Should be fixed now. It was a bug in how the software handled exclamation marks -- I didn't realize IPB escapes them to their HTML entities.

[csmyth3025 27]

Pardon the interuption, but I was trying to use LaTeX in the astronomy and cosmology section and it didn't seem to work. I'm just testing a short script here;

 

[math]\frac{2\times\pi\times8.8\times10^8 m}{8834s}\eq\frac{625900 m}{s}[/math]

 

[ math]\frac{2\times\pi\times8.8\times10^8 m}{8834s}\eq\frac{625900 m}{s}[/math ]

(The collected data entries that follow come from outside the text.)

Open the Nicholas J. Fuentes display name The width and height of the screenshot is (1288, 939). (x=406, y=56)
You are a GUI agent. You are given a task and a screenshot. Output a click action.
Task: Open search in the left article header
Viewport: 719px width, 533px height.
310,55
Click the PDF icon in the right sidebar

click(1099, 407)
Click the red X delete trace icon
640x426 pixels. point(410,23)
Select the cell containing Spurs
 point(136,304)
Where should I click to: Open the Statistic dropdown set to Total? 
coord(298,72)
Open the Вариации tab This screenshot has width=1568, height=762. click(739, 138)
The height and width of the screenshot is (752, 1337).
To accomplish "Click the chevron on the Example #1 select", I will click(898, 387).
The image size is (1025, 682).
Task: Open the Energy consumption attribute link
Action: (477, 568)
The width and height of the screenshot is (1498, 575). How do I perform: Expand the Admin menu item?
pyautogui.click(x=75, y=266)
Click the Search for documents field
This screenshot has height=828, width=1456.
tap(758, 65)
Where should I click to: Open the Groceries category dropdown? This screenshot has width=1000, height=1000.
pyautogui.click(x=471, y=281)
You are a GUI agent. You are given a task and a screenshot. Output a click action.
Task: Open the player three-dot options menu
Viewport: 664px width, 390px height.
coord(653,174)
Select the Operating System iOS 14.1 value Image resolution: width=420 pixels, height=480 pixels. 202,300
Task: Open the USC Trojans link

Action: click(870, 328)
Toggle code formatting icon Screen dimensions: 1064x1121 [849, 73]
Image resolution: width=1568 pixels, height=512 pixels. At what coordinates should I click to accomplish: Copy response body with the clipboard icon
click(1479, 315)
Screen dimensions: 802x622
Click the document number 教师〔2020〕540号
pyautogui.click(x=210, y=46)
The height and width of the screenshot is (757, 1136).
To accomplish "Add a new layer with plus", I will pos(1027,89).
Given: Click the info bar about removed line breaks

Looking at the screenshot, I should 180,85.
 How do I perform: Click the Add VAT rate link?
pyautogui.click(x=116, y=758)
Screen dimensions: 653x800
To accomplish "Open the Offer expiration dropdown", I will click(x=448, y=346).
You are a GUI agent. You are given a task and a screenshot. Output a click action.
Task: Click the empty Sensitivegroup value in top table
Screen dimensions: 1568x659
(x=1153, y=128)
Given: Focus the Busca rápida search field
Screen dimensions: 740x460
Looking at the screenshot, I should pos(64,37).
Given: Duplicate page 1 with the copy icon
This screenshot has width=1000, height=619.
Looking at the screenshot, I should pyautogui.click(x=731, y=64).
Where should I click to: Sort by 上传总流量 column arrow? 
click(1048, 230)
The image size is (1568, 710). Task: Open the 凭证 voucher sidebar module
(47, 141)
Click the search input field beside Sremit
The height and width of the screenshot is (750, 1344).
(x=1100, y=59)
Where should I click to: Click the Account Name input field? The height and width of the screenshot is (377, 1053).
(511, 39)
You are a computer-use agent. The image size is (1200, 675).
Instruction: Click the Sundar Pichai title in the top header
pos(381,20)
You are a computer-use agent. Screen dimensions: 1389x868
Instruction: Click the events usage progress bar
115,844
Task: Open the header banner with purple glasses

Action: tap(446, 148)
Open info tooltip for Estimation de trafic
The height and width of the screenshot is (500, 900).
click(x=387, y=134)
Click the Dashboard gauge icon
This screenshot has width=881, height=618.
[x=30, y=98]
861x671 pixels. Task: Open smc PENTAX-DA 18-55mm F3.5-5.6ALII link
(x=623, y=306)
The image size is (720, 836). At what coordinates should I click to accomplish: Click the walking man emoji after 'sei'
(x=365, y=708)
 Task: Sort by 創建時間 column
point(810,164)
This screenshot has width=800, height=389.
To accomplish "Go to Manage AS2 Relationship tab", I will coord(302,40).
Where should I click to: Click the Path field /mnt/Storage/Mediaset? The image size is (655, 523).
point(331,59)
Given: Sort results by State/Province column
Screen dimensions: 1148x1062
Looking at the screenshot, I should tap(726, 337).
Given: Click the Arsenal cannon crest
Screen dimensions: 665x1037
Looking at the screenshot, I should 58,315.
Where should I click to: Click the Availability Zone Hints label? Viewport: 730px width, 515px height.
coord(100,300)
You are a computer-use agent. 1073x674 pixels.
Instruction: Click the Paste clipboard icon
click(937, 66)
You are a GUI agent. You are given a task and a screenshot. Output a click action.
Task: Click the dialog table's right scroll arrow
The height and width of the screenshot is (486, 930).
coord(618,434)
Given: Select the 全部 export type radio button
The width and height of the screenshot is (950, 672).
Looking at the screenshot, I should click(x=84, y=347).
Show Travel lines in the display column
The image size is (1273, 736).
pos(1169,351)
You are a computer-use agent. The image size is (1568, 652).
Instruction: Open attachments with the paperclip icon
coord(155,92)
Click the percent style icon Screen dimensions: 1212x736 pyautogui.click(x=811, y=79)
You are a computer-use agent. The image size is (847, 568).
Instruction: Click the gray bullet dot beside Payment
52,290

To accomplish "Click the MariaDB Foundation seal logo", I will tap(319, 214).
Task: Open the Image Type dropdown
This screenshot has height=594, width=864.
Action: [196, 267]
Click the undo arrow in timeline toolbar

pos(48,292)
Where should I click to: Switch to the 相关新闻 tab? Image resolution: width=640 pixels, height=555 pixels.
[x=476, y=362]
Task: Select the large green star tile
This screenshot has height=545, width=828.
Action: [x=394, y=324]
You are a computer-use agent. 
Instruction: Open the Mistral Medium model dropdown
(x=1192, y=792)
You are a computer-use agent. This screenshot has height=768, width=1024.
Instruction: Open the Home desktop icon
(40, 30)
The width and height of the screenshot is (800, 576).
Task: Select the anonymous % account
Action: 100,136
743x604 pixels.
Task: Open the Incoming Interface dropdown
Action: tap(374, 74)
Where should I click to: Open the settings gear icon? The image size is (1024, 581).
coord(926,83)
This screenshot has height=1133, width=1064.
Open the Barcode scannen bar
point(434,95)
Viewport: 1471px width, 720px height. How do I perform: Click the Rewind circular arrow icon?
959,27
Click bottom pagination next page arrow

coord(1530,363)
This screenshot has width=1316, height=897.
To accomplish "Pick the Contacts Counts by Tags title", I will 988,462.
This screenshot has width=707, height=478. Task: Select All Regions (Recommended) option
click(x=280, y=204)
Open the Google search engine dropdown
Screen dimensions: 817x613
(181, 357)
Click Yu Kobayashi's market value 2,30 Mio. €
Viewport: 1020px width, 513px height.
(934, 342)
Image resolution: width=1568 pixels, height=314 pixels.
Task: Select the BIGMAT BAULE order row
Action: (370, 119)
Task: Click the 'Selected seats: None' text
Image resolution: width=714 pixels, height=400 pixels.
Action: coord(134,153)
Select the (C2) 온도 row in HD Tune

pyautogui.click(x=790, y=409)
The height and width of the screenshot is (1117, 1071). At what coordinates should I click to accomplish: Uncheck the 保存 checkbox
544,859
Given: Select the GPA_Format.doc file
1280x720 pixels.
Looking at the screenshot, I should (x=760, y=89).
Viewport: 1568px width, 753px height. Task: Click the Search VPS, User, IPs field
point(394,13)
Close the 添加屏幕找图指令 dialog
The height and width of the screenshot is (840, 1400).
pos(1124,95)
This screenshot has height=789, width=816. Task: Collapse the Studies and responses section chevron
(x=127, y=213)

I inserted the spaces after the beginning and before the ending brackets so that the quoted section would appear as the original script I wrote.

 

Well...obviously I'm doing something wrong. The equation I'm trying to write is:

 

(2*pi*8.8*10^8 m)/(8834 s)=625900 m/s

 

Can anyone tell me what I'm doing wrong?

 

Chris

[murshid 0]

Pardon the interuption, but I was trying to use LaTeX in the astronomy and cosmology section and it didn't seem to work. I'm just testing a short script here;

 

[math]\frac{2\times\pi\times8.8\times10^8 m}{8834s}\eq\frac{625900 m}{s}[/math]

 

Try this:

 

 

[math]\frac{2\times\pi\times8.8\times10^8 m}{8834s} = 625900 m/s[/math]

 

[math]\frac{2\times\pi\times8.8\times10^8 m}{8834s} = 625900 m/s[/math]

 

or this:

 

[math]\frac{2\times\pi\times8.8\times10^8 m}{8834s} = 625900 m{s}^{-1}[/math]

 

[math]\frac{2\times\pi\times8.8\times10^8 m}{8834s} = 625900 m{s}^{-1}[/math]

Edited July 12, 2011 by murshid

[csmyth3025 27]

[math]\frac{2\times\pi\times8.8\times10^8\,m}{8834\,s}=\frac{625900\,m}{s}=625,900\,m/s=625.9\,km/s[/math]

 

[ math]\frac{2\times\pi\times8.8\times10^8\,m}{8834\,s}=\frac{625900\,m}{s}=625,900\,m/s=625.9\,km/s[/math ]

 

It seems that what tripped me up is the use of "\eq" for the equals symbol instead of just inserting "=" in the script. Also, it's easier to read the equation if I use "\," before "m" and "s". I remember reading in one of the tutorial pages that spaces between characters are ignored.

 

Thanks for the help.

 

Chris

[Cap'n Refsmmat 1351]

You can also use \mbox{} for the m/s. Click on the equation to see the code used to make it:

 

[math]625,900 \, \mbox{m/s}[/math]

[Quicksdk 0]

Please, help me install IPBlatex on IPBoard.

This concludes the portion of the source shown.